§ Given information:
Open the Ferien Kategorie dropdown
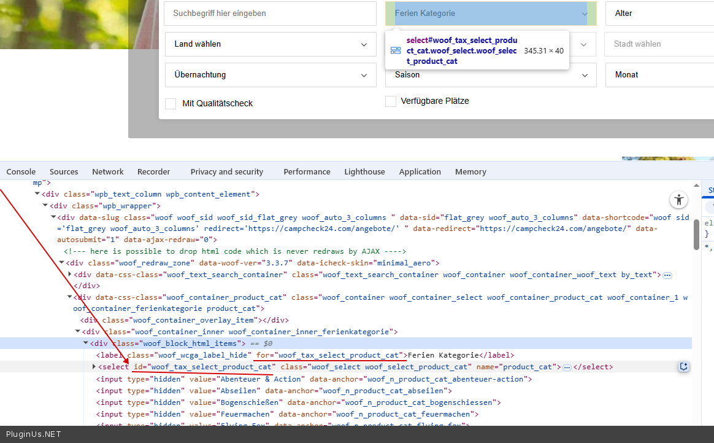 pos(491,14)
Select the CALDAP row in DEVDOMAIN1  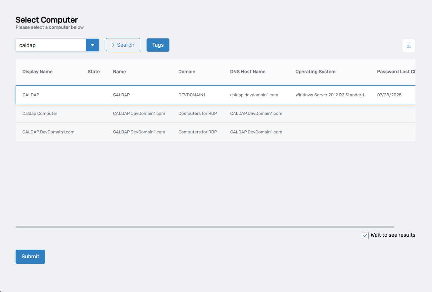[x=31, y=95]
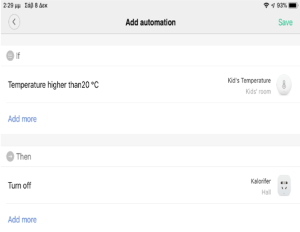The width and height of the screenshot is (300, 232).
Task: Add more actions under Then
Action: [x=22, y=219]
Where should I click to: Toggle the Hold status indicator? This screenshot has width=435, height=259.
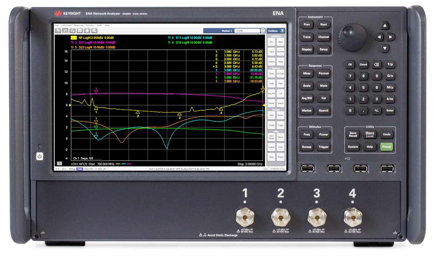[x=79, y=169]

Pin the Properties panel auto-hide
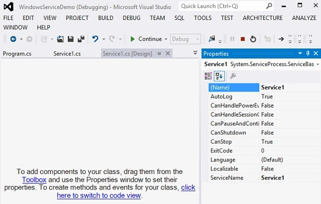click(x=308, y=54)
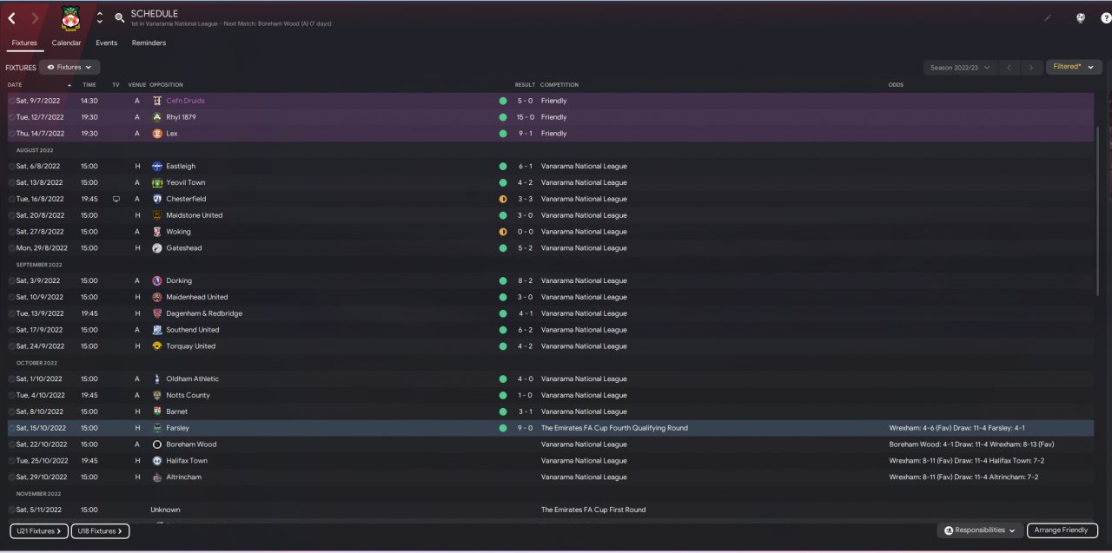
Task: Toggle the row selector for Eastleigh fixture
Action: [11, 167]
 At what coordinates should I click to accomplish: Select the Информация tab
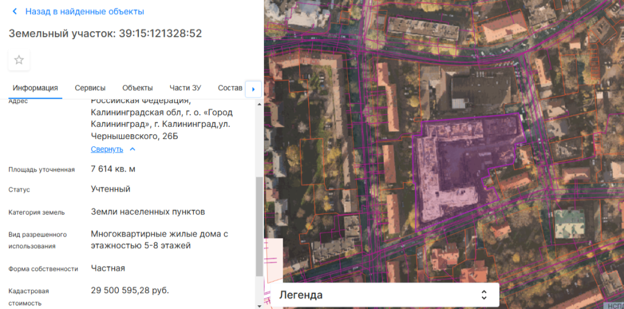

§ Description of the task:
Rewrite the part of the material from the line containing "Pin the Properties panel auto-hide" through the end of the material, with "Properties" changed to "Settings" and everything else left as it is. Leave out the pictures.

§ Result:
Pin the Settings panel auto-hide
click(x=308, y=54)
Task: Toggle the row selector for Eastleigh fixture
Action: [11, 167]
 At what coordinates should I click to accomplish: Select the Информация tab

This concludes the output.